Could you retype the entries below word for word, from the line containing "Expand the explode_urls object" through the end, including both that line and the last one?

************

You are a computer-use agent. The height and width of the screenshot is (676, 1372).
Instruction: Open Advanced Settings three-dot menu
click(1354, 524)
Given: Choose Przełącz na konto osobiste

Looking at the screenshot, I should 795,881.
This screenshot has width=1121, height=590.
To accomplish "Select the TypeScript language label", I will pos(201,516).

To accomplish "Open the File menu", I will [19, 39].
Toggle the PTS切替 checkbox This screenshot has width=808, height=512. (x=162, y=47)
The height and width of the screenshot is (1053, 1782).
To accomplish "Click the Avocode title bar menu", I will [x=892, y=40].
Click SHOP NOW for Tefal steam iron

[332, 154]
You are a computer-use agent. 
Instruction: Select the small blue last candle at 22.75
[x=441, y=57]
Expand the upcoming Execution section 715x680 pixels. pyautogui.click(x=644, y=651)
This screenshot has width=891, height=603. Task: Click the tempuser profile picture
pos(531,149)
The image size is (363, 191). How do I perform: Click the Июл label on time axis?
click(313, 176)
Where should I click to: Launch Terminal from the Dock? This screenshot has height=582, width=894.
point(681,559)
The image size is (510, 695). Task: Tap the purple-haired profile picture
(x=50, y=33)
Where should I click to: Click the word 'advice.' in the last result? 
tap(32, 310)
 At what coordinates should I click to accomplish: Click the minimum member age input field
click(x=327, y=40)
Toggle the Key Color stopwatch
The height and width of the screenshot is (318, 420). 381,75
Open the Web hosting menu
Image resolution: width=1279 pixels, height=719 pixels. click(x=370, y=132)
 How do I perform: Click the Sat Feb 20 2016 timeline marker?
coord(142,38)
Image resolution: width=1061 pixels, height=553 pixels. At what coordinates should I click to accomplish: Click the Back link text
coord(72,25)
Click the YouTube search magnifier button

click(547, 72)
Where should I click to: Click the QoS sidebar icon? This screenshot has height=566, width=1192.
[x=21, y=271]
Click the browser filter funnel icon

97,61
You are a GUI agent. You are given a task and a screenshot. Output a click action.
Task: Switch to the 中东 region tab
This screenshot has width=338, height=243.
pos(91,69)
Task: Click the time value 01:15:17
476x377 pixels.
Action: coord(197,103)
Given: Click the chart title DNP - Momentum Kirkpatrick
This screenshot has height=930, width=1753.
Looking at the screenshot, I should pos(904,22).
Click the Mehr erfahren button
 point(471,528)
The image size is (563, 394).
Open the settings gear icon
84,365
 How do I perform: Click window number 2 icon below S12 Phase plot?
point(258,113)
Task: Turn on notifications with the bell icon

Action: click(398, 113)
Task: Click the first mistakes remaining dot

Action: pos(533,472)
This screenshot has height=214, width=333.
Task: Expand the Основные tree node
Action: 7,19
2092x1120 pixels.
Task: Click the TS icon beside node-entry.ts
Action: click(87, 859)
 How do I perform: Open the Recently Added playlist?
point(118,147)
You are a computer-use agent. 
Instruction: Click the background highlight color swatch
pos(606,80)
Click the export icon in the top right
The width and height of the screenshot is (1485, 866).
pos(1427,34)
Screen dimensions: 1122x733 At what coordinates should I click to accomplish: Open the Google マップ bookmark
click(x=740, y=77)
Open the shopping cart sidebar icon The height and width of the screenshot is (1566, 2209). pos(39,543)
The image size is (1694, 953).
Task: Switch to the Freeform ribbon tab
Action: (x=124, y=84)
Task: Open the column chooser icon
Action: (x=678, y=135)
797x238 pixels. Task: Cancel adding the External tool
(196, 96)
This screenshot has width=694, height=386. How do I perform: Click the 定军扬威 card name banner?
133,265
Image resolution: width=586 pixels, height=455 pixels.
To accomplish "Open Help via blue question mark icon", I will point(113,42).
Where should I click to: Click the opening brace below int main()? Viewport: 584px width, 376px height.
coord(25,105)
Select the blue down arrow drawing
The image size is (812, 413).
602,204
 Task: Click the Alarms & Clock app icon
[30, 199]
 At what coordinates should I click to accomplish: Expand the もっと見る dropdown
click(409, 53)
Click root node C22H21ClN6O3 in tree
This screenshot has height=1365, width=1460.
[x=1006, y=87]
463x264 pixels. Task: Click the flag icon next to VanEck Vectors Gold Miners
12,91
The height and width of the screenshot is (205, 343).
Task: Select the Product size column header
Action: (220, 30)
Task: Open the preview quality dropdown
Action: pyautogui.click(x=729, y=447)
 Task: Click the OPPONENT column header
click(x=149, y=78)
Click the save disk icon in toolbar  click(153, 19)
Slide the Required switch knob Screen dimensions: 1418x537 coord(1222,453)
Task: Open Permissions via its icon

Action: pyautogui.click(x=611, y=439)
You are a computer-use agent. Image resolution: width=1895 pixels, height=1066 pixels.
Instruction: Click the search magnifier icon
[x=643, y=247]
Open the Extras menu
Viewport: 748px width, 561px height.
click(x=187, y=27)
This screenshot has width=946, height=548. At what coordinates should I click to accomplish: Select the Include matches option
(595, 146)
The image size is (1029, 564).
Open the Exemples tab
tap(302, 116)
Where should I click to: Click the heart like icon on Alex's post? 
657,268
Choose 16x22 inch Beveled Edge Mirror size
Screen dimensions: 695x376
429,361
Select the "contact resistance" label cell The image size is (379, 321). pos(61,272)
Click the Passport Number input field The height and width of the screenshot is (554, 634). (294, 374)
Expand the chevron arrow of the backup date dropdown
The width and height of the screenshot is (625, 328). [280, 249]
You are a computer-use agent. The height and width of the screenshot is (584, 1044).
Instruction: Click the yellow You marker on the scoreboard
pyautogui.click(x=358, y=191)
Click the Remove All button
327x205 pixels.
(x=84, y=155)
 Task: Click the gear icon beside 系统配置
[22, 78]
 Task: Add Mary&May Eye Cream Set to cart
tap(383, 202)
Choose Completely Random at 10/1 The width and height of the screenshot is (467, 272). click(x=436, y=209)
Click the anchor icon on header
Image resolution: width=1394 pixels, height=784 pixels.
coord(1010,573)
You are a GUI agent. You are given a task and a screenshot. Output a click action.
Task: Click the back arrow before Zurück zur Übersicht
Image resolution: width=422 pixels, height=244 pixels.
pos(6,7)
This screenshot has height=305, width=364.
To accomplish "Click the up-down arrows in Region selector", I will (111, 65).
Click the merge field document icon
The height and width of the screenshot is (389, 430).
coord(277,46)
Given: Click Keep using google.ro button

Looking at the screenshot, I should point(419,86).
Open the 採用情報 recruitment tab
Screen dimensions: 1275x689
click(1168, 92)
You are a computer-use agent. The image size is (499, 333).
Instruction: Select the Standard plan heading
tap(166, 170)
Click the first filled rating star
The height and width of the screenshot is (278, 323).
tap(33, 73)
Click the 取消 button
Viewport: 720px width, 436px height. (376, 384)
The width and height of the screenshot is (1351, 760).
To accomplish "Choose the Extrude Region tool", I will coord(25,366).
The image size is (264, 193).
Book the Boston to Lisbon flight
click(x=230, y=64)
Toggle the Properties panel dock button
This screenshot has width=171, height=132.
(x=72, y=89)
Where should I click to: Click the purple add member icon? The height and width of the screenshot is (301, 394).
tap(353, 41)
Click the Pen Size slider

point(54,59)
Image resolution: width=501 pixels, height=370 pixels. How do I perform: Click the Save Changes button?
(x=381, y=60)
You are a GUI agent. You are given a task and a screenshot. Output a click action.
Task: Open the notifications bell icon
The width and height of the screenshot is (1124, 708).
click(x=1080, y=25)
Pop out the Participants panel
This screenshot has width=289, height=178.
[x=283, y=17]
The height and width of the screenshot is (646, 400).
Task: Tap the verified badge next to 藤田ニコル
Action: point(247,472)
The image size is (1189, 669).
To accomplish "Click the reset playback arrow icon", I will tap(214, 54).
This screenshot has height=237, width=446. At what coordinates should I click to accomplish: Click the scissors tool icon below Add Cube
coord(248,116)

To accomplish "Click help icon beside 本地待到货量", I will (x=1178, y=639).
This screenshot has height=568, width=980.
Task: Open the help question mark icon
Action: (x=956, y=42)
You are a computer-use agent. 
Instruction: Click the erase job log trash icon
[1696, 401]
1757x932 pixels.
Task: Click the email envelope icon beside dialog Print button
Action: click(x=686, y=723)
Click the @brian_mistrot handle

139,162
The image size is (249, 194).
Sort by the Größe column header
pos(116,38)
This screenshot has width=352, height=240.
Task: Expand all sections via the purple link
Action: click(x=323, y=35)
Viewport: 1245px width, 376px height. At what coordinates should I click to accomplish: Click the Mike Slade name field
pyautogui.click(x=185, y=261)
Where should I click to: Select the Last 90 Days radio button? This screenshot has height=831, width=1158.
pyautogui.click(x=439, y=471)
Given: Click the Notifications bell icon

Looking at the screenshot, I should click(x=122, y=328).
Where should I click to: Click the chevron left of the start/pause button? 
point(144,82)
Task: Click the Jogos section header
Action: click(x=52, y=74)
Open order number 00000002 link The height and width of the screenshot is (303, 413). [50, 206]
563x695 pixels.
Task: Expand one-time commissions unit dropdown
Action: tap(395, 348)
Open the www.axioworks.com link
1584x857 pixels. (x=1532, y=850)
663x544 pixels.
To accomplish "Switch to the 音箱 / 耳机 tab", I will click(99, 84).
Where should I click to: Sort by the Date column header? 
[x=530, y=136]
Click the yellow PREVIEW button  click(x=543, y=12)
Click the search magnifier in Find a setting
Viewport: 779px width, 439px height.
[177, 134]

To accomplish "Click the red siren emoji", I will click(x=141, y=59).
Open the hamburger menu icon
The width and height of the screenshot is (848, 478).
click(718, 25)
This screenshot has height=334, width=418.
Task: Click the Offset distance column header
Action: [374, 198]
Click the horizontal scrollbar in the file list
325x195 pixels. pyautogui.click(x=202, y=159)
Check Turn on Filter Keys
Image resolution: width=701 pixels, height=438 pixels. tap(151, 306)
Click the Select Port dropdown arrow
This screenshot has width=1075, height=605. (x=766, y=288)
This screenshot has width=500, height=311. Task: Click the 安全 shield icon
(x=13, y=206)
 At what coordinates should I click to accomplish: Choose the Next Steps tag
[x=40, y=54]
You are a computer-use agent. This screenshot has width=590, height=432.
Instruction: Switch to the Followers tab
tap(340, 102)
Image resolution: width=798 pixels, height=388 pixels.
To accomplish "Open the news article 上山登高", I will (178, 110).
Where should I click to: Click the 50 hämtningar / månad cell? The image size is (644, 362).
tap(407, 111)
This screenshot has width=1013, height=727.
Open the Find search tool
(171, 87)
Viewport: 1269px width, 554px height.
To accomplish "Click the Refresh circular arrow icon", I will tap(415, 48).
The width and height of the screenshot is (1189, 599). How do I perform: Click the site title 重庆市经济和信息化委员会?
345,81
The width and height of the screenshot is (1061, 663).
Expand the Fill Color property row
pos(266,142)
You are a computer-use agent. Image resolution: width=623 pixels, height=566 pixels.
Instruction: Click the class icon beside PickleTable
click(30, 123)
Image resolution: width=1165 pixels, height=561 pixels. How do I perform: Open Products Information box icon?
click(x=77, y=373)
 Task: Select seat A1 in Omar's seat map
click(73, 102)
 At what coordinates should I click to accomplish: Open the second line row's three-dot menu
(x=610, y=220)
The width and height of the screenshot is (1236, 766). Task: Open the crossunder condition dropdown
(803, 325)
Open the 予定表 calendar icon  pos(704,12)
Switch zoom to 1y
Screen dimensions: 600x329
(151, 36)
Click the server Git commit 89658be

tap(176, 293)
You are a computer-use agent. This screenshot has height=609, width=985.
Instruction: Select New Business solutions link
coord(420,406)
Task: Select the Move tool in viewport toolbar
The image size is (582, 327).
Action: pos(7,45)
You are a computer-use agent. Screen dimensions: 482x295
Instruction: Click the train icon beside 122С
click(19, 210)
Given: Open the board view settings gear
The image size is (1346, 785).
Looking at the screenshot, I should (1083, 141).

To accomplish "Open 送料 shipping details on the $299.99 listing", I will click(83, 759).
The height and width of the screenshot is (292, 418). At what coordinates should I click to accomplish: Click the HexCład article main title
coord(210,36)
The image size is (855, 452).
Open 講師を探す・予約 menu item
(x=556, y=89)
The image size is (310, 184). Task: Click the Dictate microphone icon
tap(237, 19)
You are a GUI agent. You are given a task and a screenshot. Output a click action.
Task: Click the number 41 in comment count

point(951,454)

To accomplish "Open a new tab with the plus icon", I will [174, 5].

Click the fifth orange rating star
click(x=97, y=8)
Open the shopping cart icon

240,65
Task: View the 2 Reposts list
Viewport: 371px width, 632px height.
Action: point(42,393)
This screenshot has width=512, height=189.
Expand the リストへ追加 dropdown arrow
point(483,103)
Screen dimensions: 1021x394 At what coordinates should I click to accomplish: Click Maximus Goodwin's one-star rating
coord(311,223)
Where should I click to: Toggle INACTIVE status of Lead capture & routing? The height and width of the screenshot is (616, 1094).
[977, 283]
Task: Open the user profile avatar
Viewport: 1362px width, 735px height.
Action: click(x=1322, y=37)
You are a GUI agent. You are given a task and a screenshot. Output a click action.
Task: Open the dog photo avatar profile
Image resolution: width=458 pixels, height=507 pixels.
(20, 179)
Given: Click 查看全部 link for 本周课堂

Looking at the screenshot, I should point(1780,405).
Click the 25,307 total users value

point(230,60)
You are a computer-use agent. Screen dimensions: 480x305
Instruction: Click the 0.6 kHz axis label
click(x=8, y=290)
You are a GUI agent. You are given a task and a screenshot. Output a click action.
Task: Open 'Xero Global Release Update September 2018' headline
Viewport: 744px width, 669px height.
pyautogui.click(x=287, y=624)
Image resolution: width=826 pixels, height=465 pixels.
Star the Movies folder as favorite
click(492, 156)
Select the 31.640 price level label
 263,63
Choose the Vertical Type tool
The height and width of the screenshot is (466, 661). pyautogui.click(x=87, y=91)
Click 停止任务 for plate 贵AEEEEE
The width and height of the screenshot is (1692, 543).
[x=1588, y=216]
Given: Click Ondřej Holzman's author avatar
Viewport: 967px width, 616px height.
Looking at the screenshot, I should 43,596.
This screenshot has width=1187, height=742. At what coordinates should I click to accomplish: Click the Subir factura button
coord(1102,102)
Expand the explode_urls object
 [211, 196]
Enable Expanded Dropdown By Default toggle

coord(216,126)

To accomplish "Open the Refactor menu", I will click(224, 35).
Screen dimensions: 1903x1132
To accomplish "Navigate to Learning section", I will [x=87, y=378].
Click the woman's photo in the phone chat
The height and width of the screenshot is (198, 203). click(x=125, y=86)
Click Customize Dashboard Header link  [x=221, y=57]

************

# Result of this task:
Expand the explode_urls object
 [211, 196]
Enable Expanded Dropdown By Default toggle

coord(216,126)

To accomplish "Open the Refactor menu", I will click(224, 35).
Screen dimensions: 1903x1132
To accomplish "Navigate to Learning section", I will [x=87, y=378].
Click the woman's photo in the phone chat
The height and width of the screenshot is (198, 203). click(x=125, y=86)
Click Customize Dashboard Header link  [x=221, y=57]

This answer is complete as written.